Opportunities for implementation
When augmenting their risk and care management programs with socioeconomic data, organizations have to ensure that SDOH have been clinically validated against actual healthcare outcomes. This is vital for the success of predictive analytics because not all determinants correlate strongly to health outcomes. Organizations should use the most up-to-date, complete and longitudinal data that has been proven to be consistently linked to specific patient populations. For example, LexisNexis Health Care derives attributes from public records data such as education, income, proximity to relatives, bankruptcy, addresses and criminal convictions.
Organizations can jumpstart their efforts with two main ways of implementing SDOH: as attributes and as scores.
They can incorporate SDOH attributes, such as education or income, into existing predictive models and care management based on medical data to better assess and predict risk for individuals. Moreover, SDOH provide critical insights in the absence of medical data. Remember, studies have shown that up to 50 percent of an individual’s health risk can be attributed to social determinants of health.

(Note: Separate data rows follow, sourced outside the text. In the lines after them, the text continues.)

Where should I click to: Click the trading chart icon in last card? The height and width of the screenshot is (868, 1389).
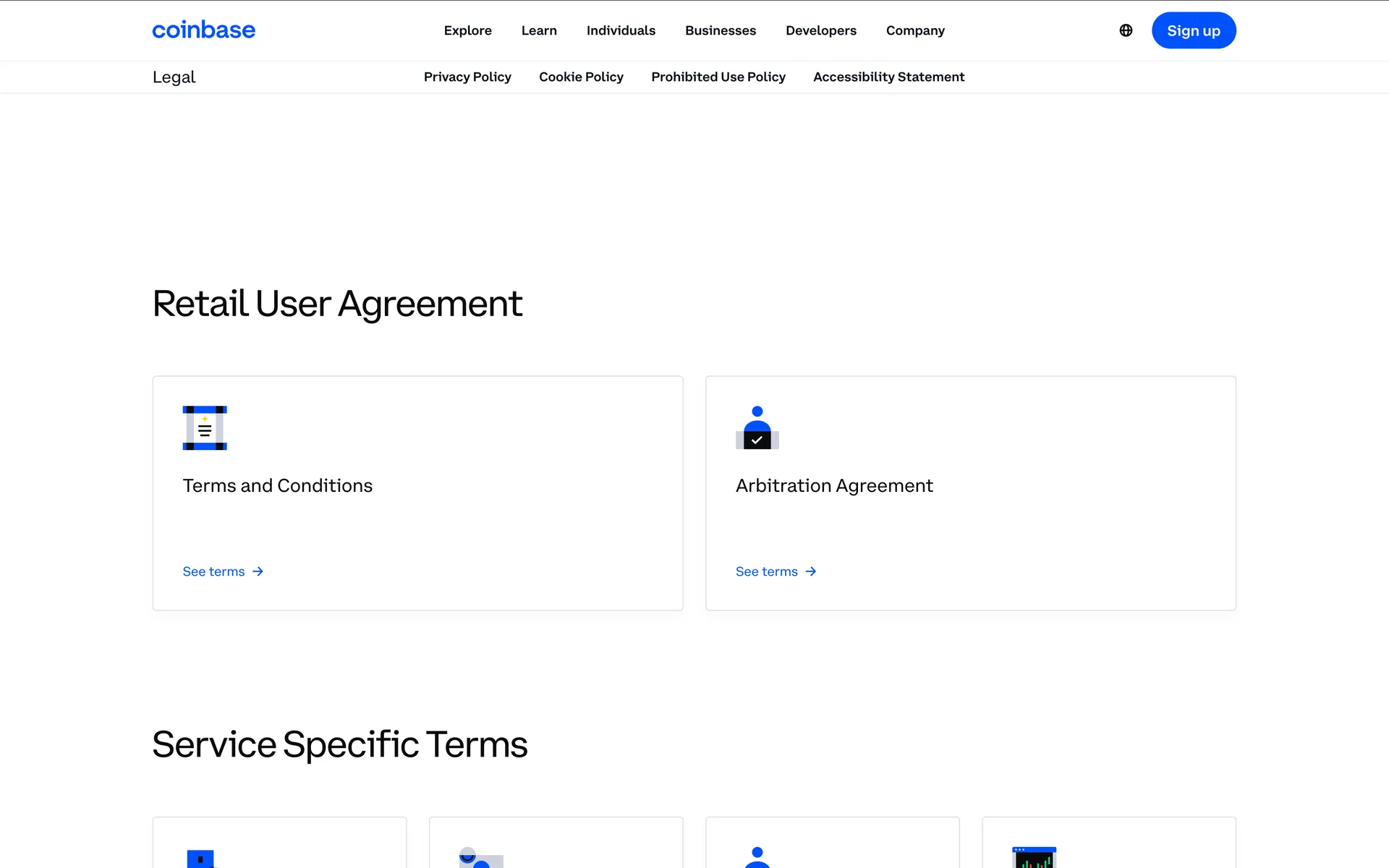tap(1034, 857)
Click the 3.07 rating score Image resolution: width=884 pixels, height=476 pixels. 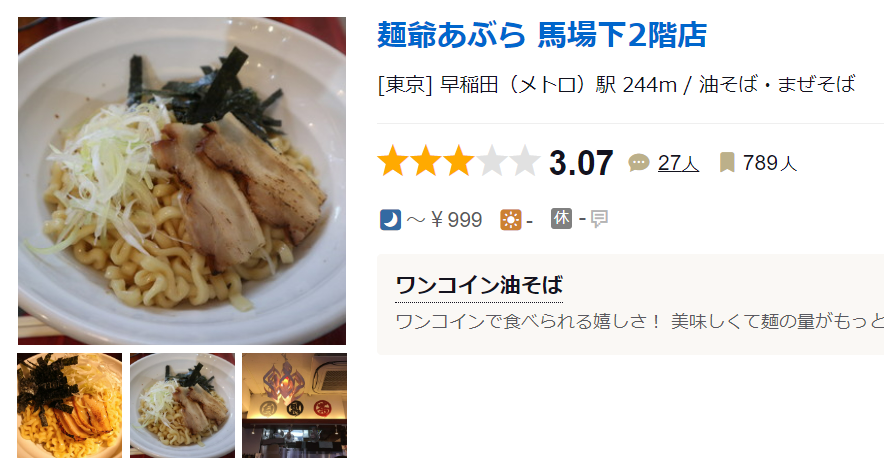pyautogui.click(x=581, y=163)
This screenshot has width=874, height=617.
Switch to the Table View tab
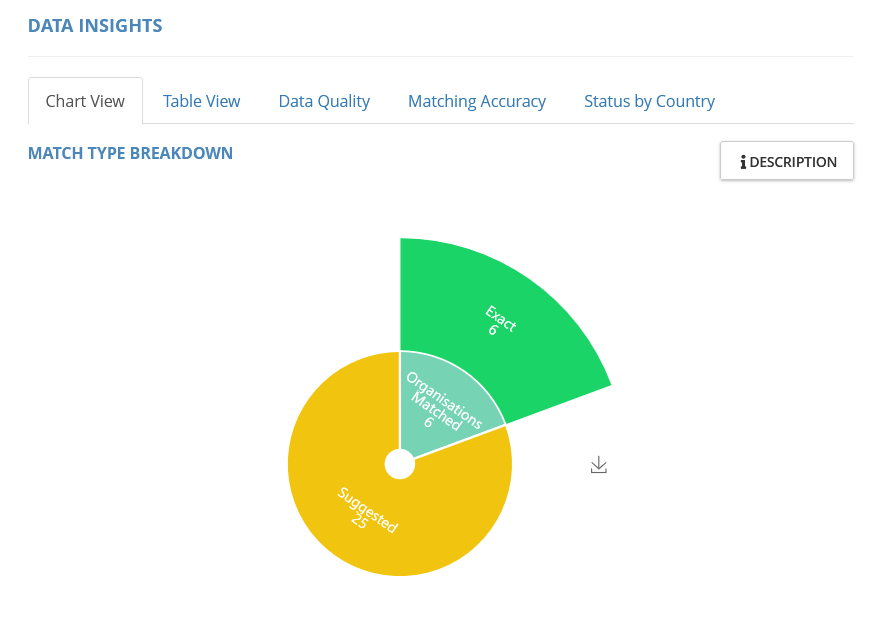click(x=201, y=101)
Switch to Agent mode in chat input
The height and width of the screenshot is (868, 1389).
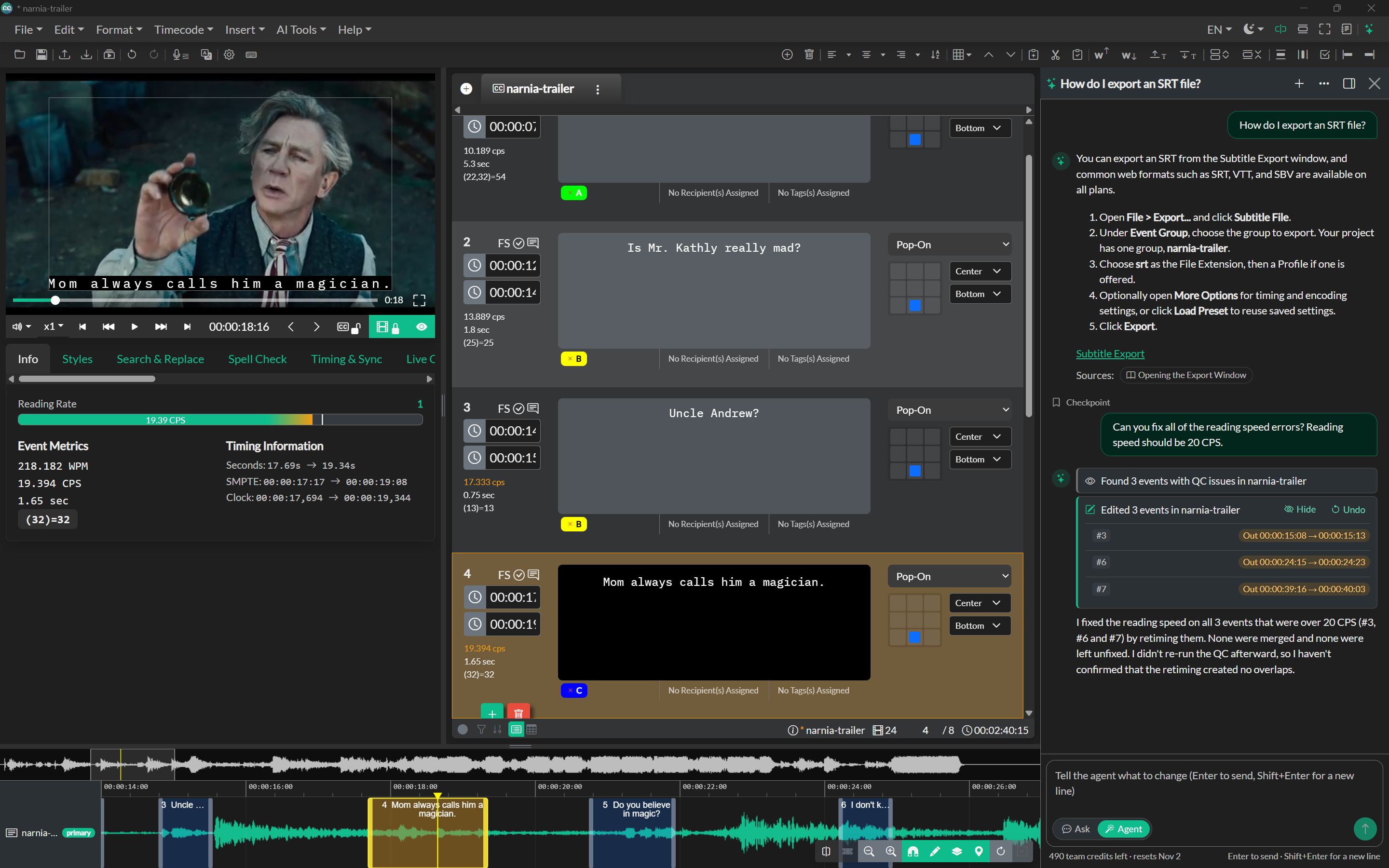tap(1123, 828)

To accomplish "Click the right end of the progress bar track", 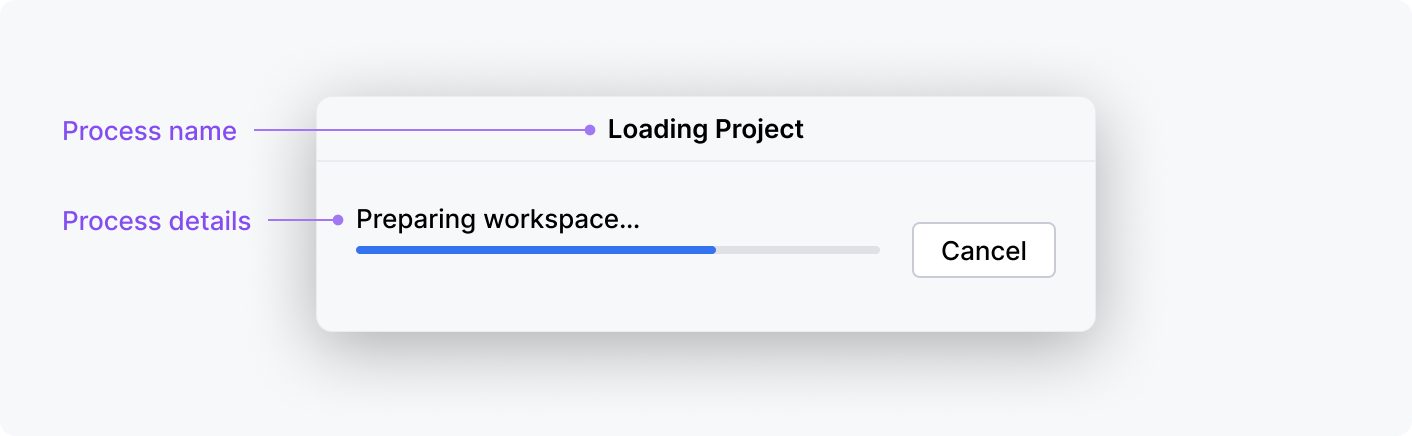I will tap(875, 249).
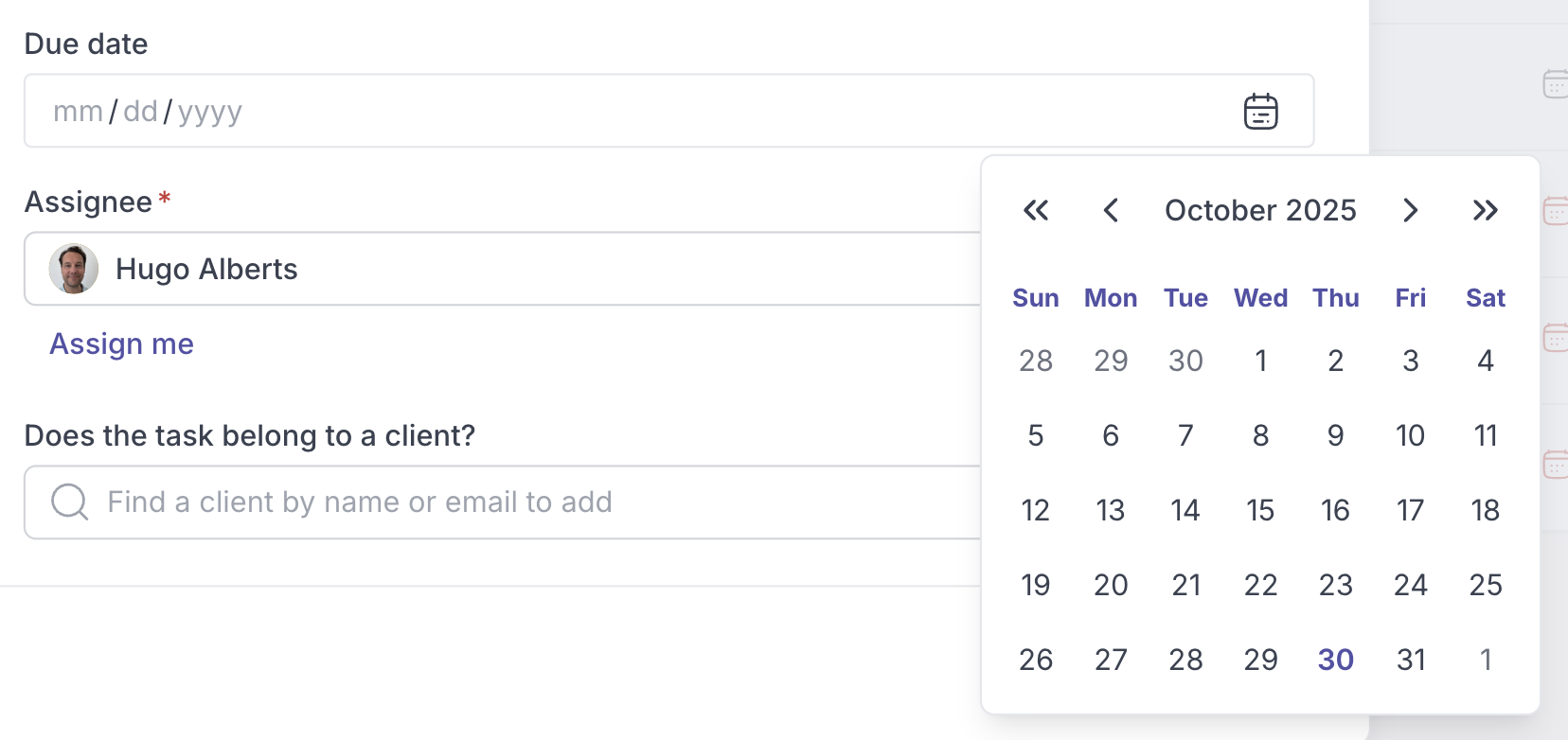Go to previous month with left chevron

coord(1111,210)
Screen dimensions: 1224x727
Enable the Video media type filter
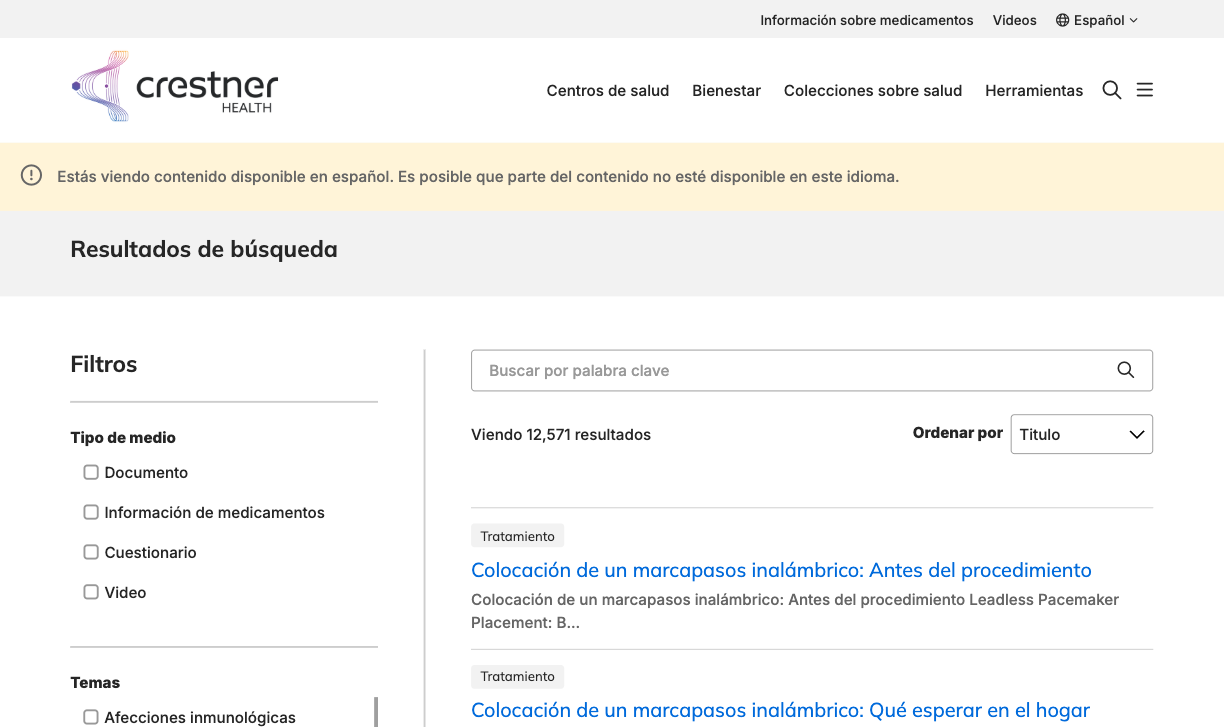click(91, 592)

Another way of utilizing SDOH is through predictive health scores that score a patient’s health risk. Scores are based on hundreds of relevant socioeconomic attributes to paint a full picture of the individual’s future risk.
It should be clear that VBR and SDOH have become key parts of the new normal in today’s healthcare environment. Socioeconomic data provides a more holistic view of individuals, helping organizations direct often limited resources where they are needed most while getting a more accurate picture of future risks than is possible with only medical data.
Proactive interventions enabled by SDOH can lead to reduced financial risks, improved performance and cost of care avoided, positioning both payers and providers for improved financial performance in the VBR care delivery and payment model. Notably, all these actions will help engage and keep individuals as healthy as possible.